YOUR ASSIGNMENT:
Restate the listing exactly and in full.

AVAILABLE RECORDS:

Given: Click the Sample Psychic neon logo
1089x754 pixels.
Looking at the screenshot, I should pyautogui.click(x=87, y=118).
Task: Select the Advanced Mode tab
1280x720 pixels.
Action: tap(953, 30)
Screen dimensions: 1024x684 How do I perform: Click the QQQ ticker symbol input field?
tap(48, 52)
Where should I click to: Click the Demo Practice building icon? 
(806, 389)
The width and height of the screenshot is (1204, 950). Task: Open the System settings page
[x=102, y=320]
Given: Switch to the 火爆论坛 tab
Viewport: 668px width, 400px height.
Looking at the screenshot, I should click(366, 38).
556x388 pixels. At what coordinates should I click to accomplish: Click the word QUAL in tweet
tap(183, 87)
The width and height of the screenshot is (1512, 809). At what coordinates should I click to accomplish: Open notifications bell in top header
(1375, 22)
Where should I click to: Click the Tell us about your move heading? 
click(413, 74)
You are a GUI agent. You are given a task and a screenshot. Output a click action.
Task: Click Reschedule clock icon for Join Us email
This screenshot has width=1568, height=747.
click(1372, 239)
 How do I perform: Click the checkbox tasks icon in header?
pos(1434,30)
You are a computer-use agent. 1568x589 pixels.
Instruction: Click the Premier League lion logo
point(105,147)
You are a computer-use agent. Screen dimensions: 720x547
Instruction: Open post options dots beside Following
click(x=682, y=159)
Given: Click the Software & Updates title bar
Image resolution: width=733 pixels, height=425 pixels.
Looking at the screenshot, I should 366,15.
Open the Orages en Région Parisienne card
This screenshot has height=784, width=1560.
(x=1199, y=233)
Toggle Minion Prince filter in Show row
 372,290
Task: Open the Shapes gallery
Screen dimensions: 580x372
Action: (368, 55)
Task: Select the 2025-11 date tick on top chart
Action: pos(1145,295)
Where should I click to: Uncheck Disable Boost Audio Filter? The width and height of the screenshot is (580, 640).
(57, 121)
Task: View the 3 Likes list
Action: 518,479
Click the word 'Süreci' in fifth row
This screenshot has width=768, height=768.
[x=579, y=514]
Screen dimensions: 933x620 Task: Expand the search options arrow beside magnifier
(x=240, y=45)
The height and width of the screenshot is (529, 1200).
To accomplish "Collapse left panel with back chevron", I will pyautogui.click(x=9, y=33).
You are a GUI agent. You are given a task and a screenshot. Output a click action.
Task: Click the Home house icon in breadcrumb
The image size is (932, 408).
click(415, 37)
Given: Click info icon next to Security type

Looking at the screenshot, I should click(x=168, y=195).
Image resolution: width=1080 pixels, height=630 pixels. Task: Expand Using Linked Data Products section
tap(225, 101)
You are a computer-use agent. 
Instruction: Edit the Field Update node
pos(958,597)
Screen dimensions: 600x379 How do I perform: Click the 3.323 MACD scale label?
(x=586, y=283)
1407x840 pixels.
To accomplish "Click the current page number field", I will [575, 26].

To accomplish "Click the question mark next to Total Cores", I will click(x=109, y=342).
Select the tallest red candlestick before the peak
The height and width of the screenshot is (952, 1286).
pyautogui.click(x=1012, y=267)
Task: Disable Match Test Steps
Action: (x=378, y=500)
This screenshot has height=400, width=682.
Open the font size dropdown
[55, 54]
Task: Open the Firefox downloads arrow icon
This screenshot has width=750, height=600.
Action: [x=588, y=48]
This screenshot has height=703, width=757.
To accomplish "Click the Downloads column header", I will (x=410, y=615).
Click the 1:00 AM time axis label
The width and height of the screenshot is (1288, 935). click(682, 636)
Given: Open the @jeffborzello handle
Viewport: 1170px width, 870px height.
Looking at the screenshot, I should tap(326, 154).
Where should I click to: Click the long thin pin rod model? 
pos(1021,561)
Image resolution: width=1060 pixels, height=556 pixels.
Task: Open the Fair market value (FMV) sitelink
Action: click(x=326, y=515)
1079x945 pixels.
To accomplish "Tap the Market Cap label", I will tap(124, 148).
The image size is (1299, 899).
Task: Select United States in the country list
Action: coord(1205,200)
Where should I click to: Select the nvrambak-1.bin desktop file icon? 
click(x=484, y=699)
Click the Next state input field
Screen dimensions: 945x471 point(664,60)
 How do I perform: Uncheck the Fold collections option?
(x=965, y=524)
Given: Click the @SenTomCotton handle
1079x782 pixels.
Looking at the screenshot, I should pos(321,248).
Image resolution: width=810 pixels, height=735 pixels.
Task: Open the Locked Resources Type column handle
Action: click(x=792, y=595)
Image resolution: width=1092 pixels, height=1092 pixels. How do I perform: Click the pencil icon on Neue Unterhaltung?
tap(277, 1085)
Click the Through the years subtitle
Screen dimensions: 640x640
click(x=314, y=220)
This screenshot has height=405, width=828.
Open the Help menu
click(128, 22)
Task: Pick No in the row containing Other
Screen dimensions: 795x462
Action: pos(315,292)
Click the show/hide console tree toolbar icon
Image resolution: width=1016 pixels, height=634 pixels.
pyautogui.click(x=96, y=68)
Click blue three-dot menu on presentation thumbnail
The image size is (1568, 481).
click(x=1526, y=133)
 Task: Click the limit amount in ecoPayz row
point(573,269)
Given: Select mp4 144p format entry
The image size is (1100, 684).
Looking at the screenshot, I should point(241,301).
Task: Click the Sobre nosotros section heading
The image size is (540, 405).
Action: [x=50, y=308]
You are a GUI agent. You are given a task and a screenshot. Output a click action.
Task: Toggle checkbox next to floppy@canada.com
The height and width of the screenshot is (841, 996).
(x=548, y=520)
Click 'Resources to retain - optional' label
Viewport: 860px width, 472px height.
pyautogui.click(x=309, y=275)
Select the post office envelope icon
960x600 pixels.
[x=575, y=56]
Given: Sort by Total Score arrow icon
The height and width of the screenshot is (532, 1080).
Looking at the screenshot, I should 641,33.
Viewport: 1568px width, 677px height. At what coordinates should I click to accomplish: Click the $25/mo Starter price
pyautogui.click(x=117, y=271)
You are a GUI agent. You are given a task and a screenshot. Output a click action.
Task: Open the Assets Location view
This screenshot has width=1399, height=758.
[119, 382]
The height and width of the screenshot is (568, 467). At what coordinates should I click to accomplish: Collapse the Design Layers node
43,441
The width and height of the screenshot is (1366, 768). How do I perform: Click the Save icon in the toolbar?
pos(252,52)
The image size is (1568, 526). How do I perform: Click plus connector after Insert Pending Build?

YOUR SOLUTION:
Given: Click the Sample Psychic neon logo
1089x754 pixels.
Looking at the screenshot, I should pyautogui.click(x=87, y=118).
Task: Select the Advanced Mode tab
1280x720 pixels.
Action: tap(953, 30)
Screen dimensions: 1024x684 How do I perform: Click the QQQ ticker symbol input field?
tap(48, 52)
Where should I click to: Click the Demo Practice building icon? 
(806, 389)
The width and height of the screenshot is (1204, 950). Task: Open the System settings page
[x=102, y=320]
Given: Switch to the 火爆论坛 tab
Viewport: 668px width, 400px height.
Looking at the screenshot, I should click(366, 38).
556x388 pixels. At what coordinates should I click to accomplish: Click the word QUAL in tweet
tap(183, 87)
The width and height of the screenshot is (1512, 809). At what coordinates should I click to accomplish: Open notifications bell in top header
(1375, 22)
Where should I click to: Click the Tell us about your move heading? 
click(413, 74)
You are a GUI agent. You are given a task and a screenshot. Output a click action.
Task: Click Reschedule clock icon for Join Us email
This screenshot has width=1568, height=747.
click(1372, 239)
 How do I perform: Click the checkbox tasks icon in header?
pos(1434,30)
You are a computer-use agent. 1568x589 pixels.
Instruction: Click the Premier League lion logo
point(105,147)
You are a computer-use agent. Screen dimensions: 720x547
Instruction: Open post options dots beside Following
click(x=682, y=159)
Given: Click the Software & Updates title bar
Image resolution: width=733 pixels, height=425 pixels.
Looking at the screenshot, I should 366,15.
Open the Orages en Région Parisienne card
This screenshot has height=784, width=1560.
(x=1199, y=233)
Toggle Minion Prince filter in Show row
 372,290
Task: Open the Shapes gallery
Screen dimensions: 580x372
Action: (368, 55)
Task: Select the 2025-11 date tick on top chart
Action: pos(1145,295)
Where should I click to: Uncheck Disable Boost Audio Filter? The width and height of the screenshot is (580, 640).
(57, 121)
Task: View the 3 Likes list
Action: 518,479
Click the word 'Süreci' in fifth row
This screenshot has width=768, height=768.
[x=579, y=514]
Screen dimensions: 933x620 Task: Expand the search options arrow beside magnifier
(x=240, y=45)
The height and width of the screenshot is (529, 1200).
To accomplish "Collapse left panel with back chevron", I will pyautogui.click(x=9, y=33).
You are a GUI agent. You are given a task and a screenshot. Output a click action.
Task: Click the Home house icon in breadcrumb
The image size is (932, 408).
click(415, 37)
Given: Click info icon next to Security type

Looking at the screenshot, I should click(x=168, y=195).
Image resolution: width=1080 pixels, height=630 pixels. Task: Expand Using Linked Data Products section
tap(225, 101)
You are a computer-use agent. 
Instruction: Edit the Field Update node
pos(958,597)
Screen dimensions: 600x379 How do I perform: Click the 3.323 MACD scale label?
(x=586, y=283)
1407x840 pixels.
To accomplish "Click the current page number field", I will [575, 26].

To accomplish "Click the question mark next to Total Cores", I will click(x=109, y=342).
Select the tallest red candlestick before the peak
The height and width of the screenshot is (952, 1286).
pyautogui.click(x=1012, y=267)
Task: Disable Match Test Steps
Action: (x=378, y=500)
This screenshot has height=400, width=682.
Open the font size dropdown
[55, 54]
Task: Open the Firefox downloads arrow icon
This screenshot has width=750, height=600.
Action: [x=588, y=48]
This screenshot has height=703, width=757.
To accomplish "Click the Downloads column header", I will (x=410, y=615).
Click the 1:00 AM time axis label
The width and height of the screenshot is (1288, 935). click(682, 636)
Given: Open the @jeffborzello handle
Viewport: 1170px width, 870px height.
Looking at the screenshot, I should tap(326, 154).
Where should I click to: Click the long thin pin rod model? 
pos(1021,561)
Image resolution: width=1060 pixels, height=556 pixels.
Task: Open the Fair market value (FMV) sitelink
Action: click(x=326, y=515)
1079x945 pixels.
To accomplish "Tap the Market Cap label", I will tap(124, 148).
The image size is (1299, 899).
Task: Select United States in the country list
Action: coord(1205,200)
Where should I click to: Select the nvrambak-1.bin desktop file icon? 
click(x=484, y=699)
Click the Next state input field
Screen dimensions: 945x471 point(664,60)
 How do I perform: Uncheck the Fold collections option?
(x=965, y=524)
Given: Click the @SenTomCotton handle
1079x782 pixels.
Looking at the screenshot, I should pos(321,248).
Image resolution: width=810 pixels, height=735 pixels.
Task: Open the Locked Resources Type column handle
Action: click(x=792, y=595)
Image resolution: width=1092 pixels, height=1092 pixels. How do I perform: Click the pencil icon on Neue Unterhaltung?
tap(277, 1085)
Click the Through the years subtitle
Screen dimensions: 640x640
click(x=314, y=220)
This screenshot has height=405, width=828.
Open the Help menu
click(128, 22)
Task: Pick No in the row containing Other
Screen dimensions: 795x462
Action: pos(315,292)
Click the show/hide console tree toolbar icon
Image resolution: width=1016 pixels, height=634 pixels.
pyautogui.click(x=96, y=68)
Click blue three-dot menu on presentation thumbnail
The image size is (1568, 481).
click(x=1526, y=133)
 Task: Click the limit amount in ecoPayz row
point(573,269)
Given: Select mp4 144p format entry
The image size is (1100, 684).
Looking at the screenshot, I should point(241,301).
Task: Click the Sobre nosotros section heading
The image size is (540, 405).
Action: [x=50, y=308]
You are a GUI agent. You are given a task and a screenshot. Output a click action.
Task: Toggle checkbox next to floppy@canada.com
The height and width of the screenshot is (841, 996).
(x=548, y=520)
Click 'Resources to retain - optional' label
Viewport: 860px width, 472px height.
pyautogui.click(x=309, y=275)
Select the post office envelope icon
960x600 pixels.
[x=575, y=56]
Given: Sort by Total Score arrow icon
The height and width of the screenshot is (532, 1080).
Looking at the screenshot, I should 641,33.
Viewport: 1568px width, 677px height. At what coordinates should I click to accomplish: Click the $25/mo Starter price
pyautogui.click(x=117, y=271)
You are a GUI agent. You are given a task and a screenshot. Output a click action.
Task: Open the Assets Location view
This screenshot has width=1399, height=758.
[119, 382]
The height and width of the screenshot is (568, 467). At what coordinates should I click to accomplish: Collapse the Design Layers node
43,441
The width and height of the screenshot is (1366, 768). How do I perform: Click the Save icon in the toolbar?
pos(252,52)
The image size is (1568, 526). How do I perform: Click plus connector after Insert Pending Build?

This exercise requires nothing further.